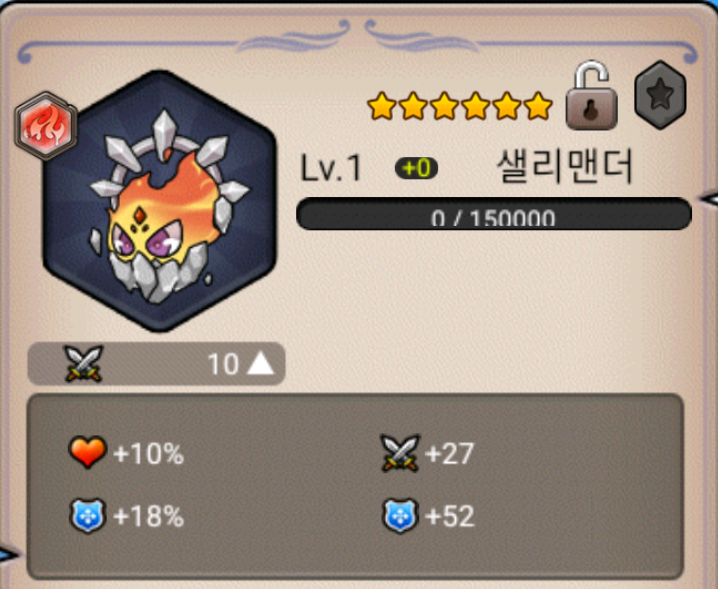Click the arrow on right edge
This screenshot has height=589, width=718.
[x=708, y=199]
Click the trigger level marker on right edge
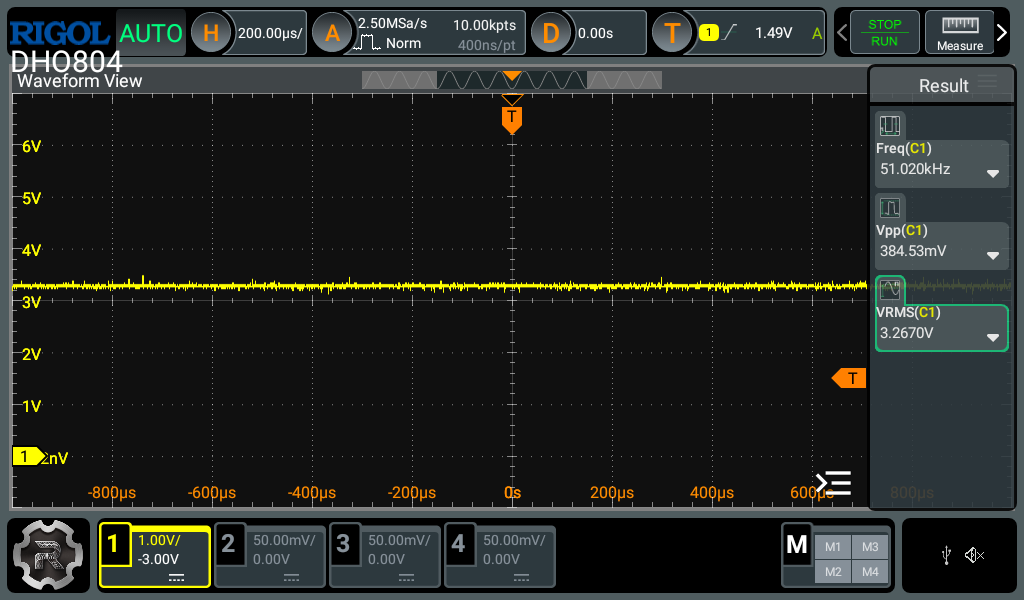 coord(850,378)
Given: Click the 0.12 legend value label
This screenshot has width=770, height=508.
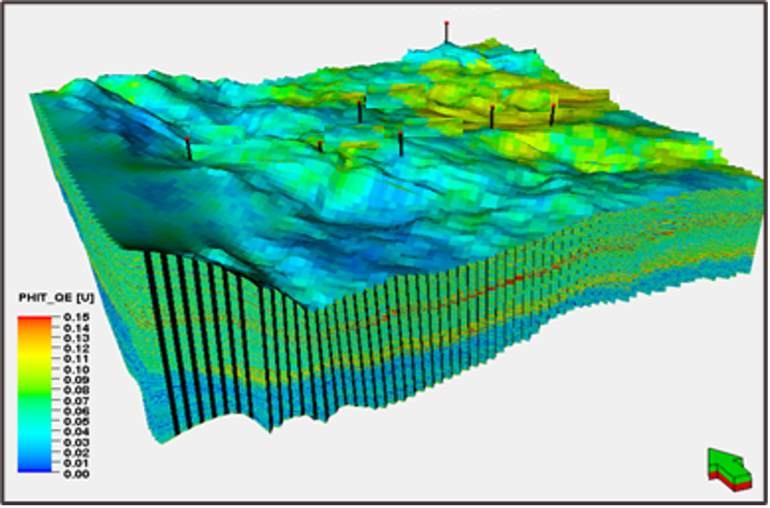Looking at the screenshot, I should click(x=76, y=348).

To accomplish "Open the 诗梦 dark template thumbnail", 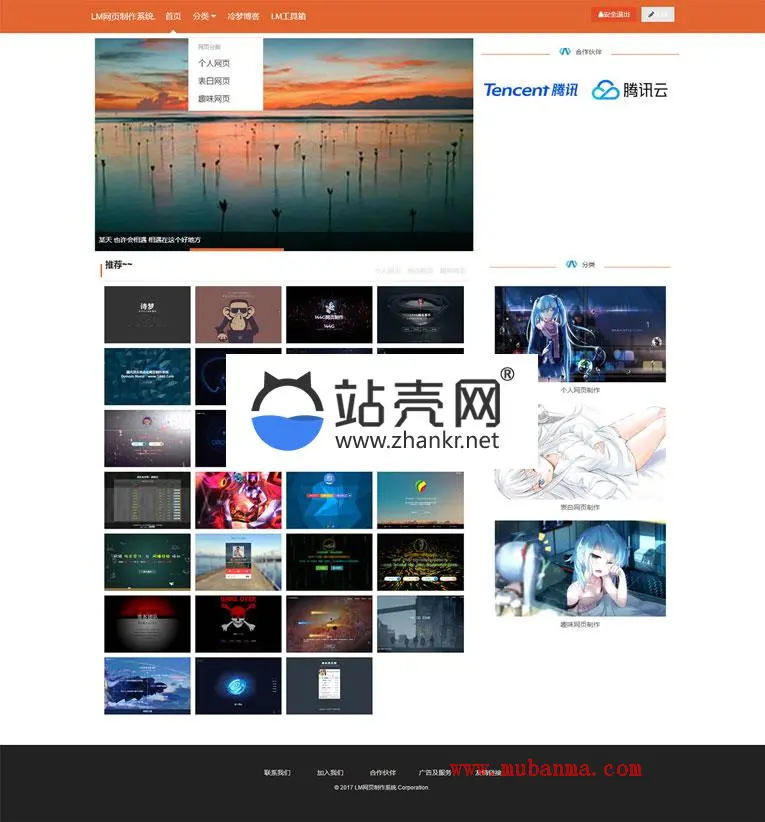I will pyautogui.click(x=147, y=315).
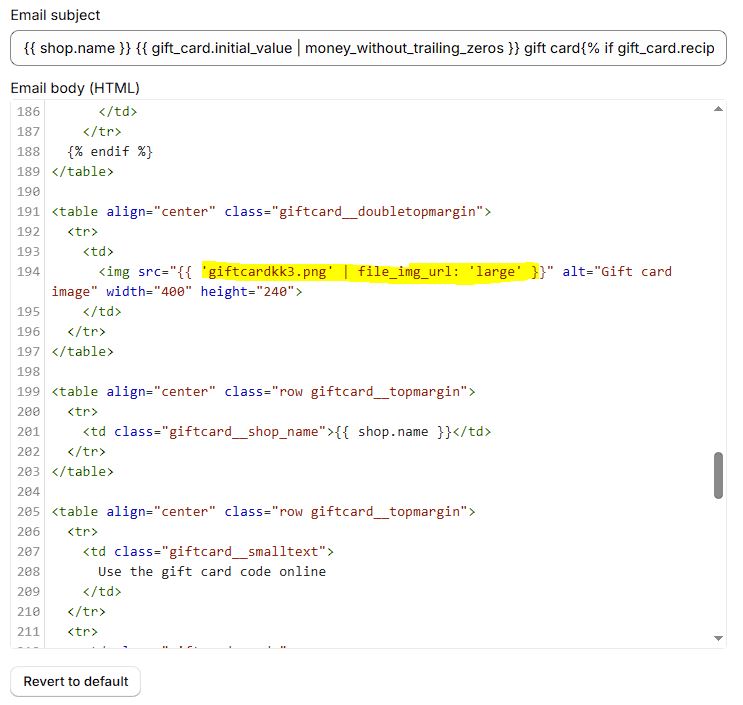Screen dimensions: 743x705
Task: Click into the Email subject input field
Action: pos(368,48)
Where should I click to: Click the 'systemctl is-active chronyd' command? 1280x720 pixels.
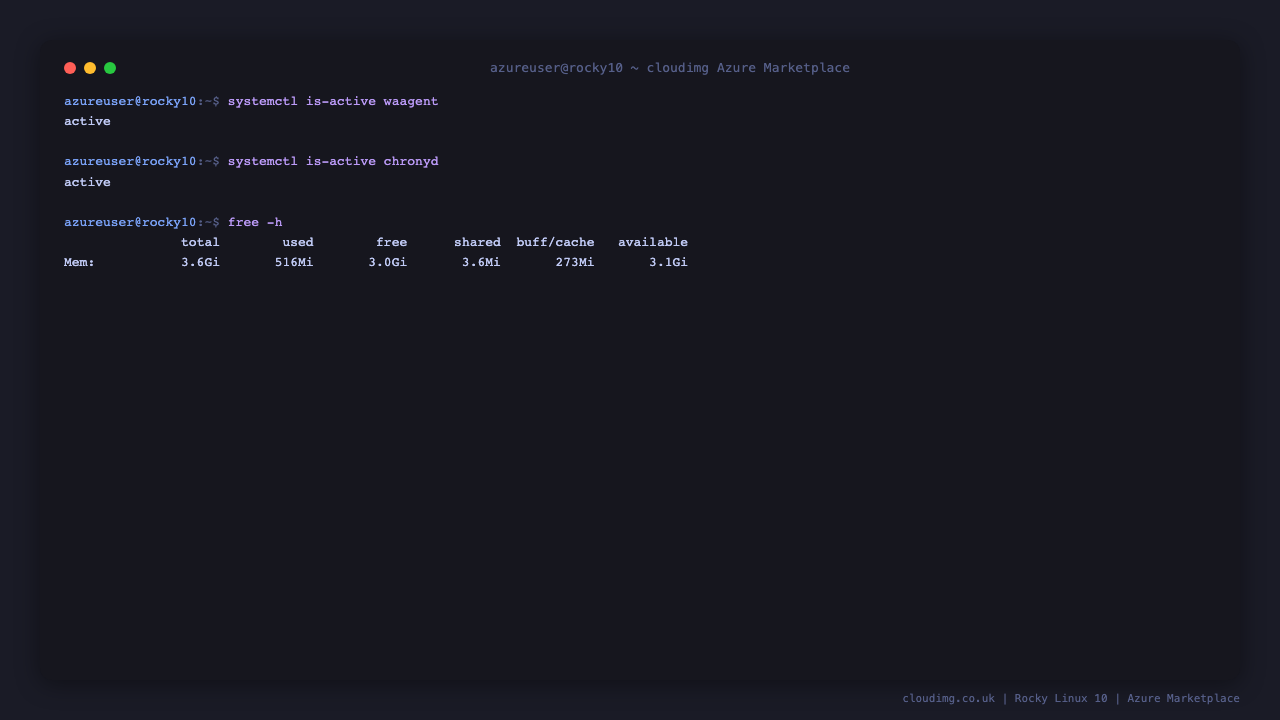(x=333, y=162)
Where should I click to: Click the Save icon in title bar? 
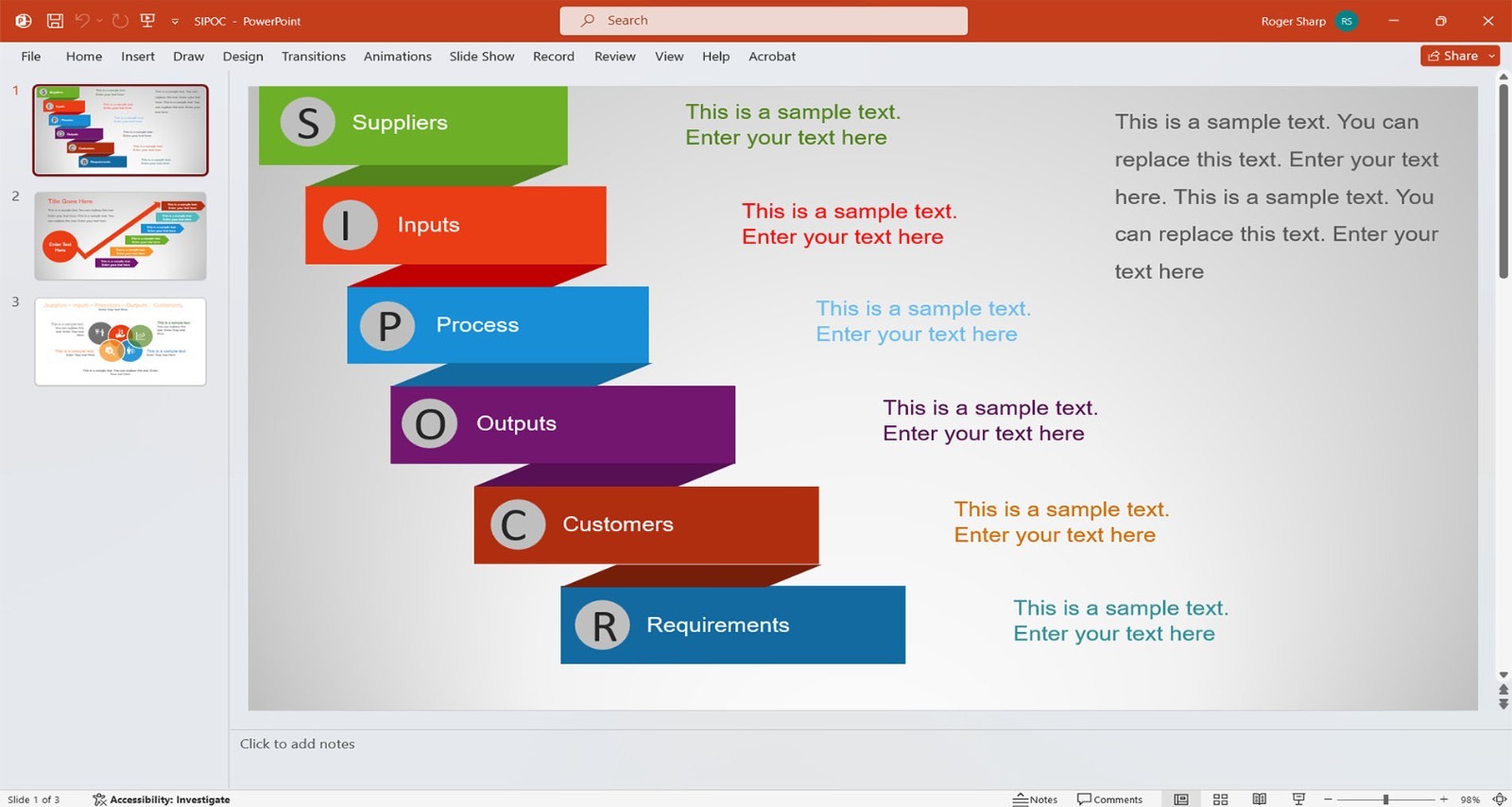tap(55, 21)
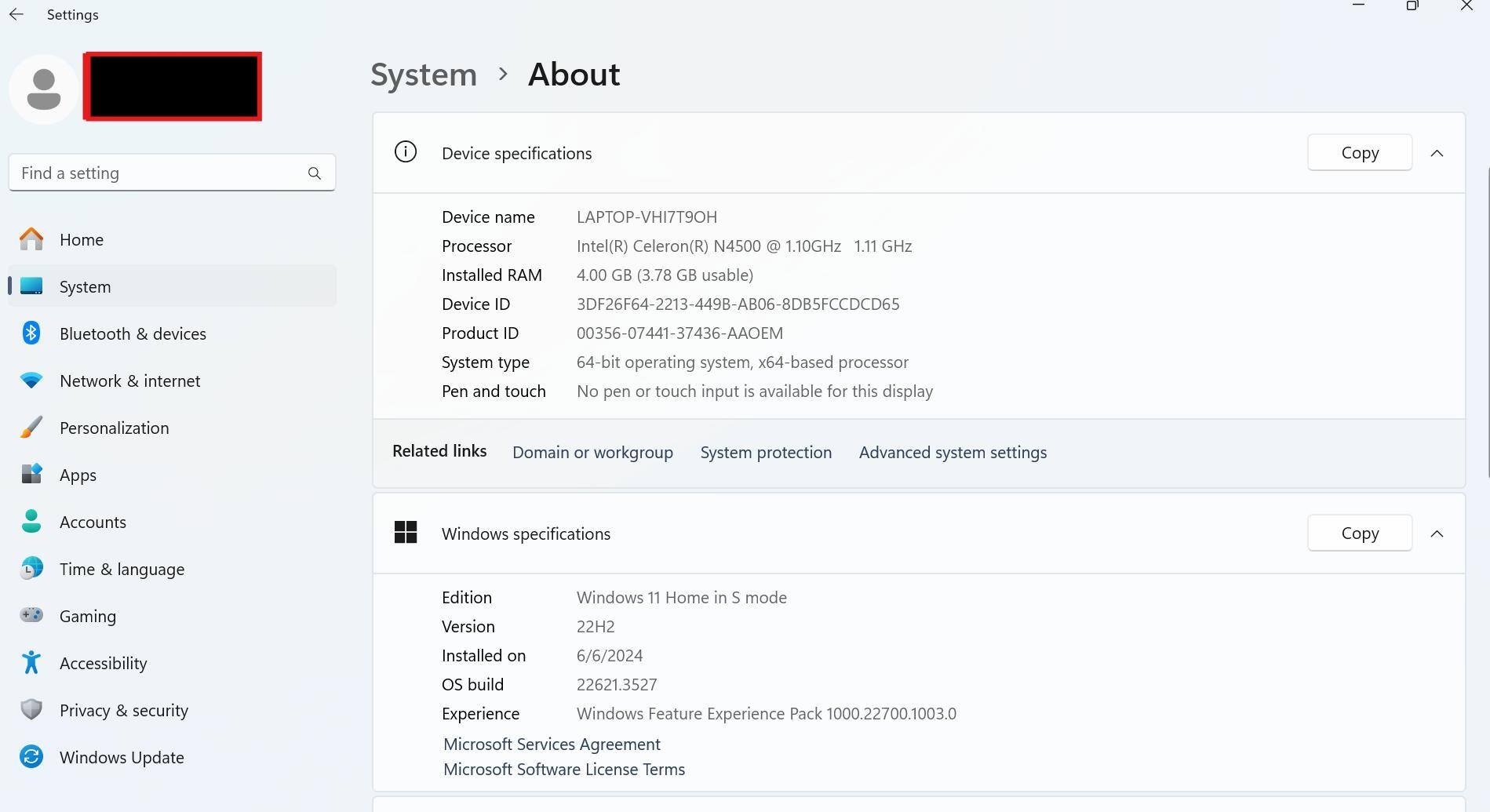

□ □ □ □

Pictures are to be left out when the lines from the one containing "Where should I click to: Click the 'systemctl" through the end of the records above are repeated exactly; no other line is wanted.

Where should I click to: Click the 'systemctl is-active chronyd' command? 1280x720 pixels.
(x=333, y=162)
Where should I click to: Click the Save icon in title bar? 
tap(55, 21)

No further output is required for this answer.